Холодный ветер клокотал в груди, безжалостно драл клочьями горло. В центре живота разрослась черная присоска-медуза, она пила кровь, вытягивала силы. Но мы все равно бежали. И только рыжий Леня, отстав, плелся сзади, схватившись за бок, где ему недавно вырезали аппендицит. И я тоже вместе со всеми шлепала, шла, еле-еле переставляя ноги, пыталась бежать, уже никого не замечая, в сумерках, освещенных скупыми кругами разбавленного зеленоватого света. Оказавшись между дальними домами, мы разбрелись вдоль узкой тропки, что вела к остановке. И бродили по холодной траве, согнувшись, шаря ногами в листиках клевера, в больших, рваных и пыльных листьях подорожника. Каждый, настороженно, с заготовленной завистью, поглядывал на остальных, а потом снова, согнувшись, торопливо осматривал еще сырую траву и залысины земли, стараясь отвоевать и обследовать больший участок. Рыжий Леня замер, прислушиваясь к далекому крику. Кажется, его звали. Заволновавшись, он оттолкнул Марину и принялся без разбора, поспешно ощупывать траву. Марина обиделась, задохнулась, громко хлопнула его по спине, придерживая подол, чтобы сарафанчик не трепал ветер. И продолжила бродить по кочкам, щурясь на черные пучки травы. Щедро виляя хвостом, подбежал большой дворовый щенок. Подошел ко мне, потом к Марине, обнюхал, тыкнул влажным кожаным носом в ладонь. Обошел всех, обнюхал траву и унесся в темноту. Славка-шпана порезал палец о стекло, тихонько выругался, встряхнул рукой, отсосал кровь, сплюнул и продолжил, согнувшись, расхаживать возле тропинки, сжимая коленями сложенные корабликом ладони. Со стороны дома доносились тревожные, настойчивые крики, похожие на песни вечерних птиц: «Марина, доча, домой!», «Артем, быстро, ужинать!»

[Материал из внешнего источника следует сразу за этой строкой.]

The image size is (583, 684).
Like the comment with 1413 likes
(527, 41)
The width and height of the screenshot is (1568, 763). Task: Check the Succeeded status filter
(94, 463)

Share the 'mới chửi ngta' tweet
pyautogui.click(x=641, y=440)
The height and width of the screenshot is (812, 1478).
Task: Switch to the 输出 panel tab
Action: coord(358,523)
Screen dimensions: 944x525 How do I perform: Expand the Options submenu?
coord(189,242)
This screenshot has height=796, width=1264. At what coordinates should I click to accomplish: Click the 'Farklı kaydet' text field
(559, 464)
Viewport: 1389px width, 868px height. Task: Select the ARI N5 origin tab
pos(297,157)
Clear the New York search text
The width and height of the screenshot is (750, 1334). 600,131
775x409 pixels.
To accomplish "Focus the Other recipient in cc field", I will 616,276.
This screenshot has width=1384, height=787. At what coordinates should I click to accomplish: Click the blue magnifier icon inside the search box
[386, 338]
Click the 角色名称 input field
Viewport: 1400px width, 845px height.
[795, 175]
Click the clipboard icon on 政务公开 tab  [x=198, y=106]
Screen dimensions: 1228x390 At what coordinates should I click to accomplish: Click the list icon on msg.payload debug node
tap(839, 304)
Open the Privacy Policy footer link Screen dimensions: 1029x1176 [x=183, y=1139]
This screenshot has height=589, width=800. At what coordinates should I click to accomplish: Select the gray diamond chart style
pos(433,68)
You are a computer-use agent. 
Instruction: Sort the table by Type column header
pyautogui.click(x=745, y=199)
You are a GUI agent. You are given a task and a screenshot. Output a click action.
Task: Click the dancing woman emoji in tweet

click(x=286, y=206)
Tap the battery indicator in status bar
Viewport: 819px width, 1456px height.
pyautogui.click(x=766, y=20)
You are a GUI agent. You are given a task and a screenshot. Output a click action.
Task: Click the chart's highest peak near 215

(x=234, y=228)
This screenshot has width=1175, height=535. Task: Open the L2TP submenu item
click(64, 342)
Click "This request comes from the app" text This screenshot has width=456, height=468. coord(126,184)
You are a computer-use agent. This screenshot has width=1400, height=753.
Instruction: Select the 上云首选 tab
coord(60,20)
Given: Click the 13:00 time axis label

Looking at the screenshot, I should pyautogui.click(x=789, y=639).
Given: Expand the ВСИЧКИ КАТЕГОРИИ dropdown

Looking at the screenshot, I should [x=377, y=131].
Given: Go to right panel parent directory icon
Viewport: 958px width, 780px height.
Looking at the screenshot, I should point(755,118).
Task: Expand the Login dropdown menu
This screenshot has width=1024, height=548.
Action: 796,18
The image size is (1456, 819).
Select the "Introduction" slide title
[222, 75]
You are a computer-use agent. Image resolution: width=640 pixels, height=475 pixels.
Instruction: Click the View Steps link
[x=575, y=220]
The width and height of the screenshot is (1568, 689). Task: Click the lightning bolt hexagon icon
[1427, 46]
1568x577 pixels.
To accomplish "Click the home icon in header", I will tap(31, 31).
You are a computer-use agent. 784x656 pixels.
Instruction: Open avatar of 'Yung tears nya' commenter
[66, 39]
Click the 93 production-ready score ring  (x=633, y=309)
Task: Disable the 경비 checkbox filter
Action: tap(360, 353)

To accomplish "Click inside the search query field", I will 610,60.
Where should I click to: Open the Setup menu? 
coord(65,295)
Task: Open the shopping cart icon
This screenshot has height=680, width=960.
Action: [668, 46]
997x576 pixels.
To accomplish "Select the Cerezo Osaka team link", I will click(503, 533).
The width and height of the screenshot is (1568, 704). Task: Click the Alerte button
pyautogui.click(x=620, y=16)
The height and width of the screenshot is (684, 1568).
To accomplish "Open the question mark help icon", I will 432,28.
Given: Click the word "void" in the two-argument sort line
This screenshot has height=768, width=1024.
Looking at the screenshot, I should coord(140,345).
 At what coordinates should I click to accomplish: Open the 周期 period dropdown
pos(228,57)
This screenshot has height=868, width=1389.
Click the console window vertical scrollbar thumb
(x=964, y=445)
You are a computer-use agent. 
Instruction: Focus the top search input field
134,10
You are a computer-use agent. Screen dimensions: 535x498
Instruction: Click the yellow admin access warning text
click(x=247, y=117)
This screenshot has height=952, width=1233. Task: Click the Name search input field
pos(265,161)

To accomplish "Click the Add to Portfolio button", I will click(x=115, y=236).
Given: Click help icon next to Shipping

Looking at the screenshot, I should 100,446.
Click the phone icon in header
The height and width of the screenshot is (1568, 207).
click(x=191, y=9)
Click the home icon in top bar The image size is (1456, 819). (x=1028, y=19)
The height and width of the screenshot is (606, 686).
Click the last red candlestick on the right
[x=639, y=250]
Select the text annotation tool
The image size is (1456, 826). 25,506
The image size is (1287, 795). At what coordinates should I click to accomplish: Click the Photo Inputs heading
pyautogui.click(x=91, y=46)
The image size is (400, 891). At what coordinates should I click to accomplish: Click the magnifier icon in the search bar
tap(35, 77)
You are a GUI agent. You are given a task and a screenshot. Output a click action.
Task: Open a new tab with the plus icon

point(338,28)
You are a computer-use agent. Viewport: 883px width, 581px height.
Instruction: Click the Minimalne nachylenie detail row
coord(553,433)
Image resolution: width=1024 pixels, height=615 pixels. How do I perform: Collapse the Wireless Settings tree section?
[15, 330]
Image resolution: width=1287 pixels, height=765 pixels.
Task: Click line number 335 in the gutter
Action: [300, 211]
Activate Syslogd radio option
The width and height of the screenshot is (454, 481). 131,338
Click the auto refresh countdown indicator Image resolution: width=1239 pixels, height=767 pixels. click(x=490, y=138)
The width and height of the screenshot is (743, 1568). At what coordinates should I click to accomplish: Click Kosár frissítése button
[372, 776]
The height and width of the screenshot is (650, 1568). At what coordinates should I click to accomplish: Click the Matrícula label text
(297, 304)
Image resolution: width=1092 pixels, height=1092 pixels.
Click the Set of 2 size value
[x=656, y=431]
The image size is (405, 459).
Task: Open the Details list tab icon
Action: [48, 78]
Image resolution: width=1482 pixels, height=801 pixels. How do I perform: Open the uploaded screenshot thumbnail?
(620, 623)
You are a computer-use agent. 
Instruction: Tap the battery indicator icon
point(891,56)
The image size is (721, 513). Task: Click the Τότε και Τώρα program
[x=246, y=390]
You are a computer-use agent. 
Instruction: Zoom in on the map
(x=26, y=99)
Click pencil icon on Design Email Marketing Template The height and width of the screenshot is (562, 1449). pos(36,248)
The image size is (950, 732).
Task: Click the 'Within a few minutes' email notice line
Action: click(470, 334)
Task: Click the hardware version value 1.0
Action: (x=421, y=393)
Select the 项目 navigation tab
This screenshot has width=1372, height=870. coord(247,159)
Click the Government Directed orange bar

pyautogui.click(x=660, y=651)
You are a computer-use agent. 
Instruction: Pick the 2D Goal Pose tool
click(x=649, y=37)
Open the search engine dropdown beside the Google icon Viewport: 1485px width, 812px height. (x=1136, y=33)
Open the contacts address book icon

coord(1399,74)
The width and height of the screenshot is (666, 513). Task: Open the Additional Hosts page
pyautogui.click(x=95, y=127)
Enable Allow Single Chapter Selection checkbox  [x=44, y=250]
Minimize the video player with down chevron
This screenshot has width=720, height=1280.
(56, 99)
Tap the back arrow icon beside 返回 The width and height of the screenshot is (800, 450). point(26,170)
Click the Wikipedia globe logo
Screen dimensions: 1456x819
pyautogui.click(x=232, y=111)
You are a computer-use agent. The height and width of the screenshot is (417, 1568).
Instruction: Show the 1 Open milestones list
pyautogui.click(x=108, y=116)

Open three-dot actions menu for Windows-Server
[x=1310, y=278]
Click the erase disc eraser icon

Над остановкой нависал фонарь с разбитым стеклянным забралом. В печальном искрящем свете, на толстой, кем-то заботливо уложенной вместо сиденья доске, притаился старик с рюкзаком. Он курил, посвистывал и, прищурившись, наблюдал за нашими упрямыми молчаливыми поисками. Невидимая птица на некоторое время отстала и дала ему передохнуть. Незаметно по узкому шоссе пропыхтел сгорбленный желтый автобус. Последний. Притормозил, громко вздохнул, лязгнул гармошкой отворившихся дверей, никого не выпустил. Медленно направился дальше, к станции, оставив каменную пещеру остановки пустой. И разноцветная мозаика на стенах мерцала в полутьме синим, желтым и алым.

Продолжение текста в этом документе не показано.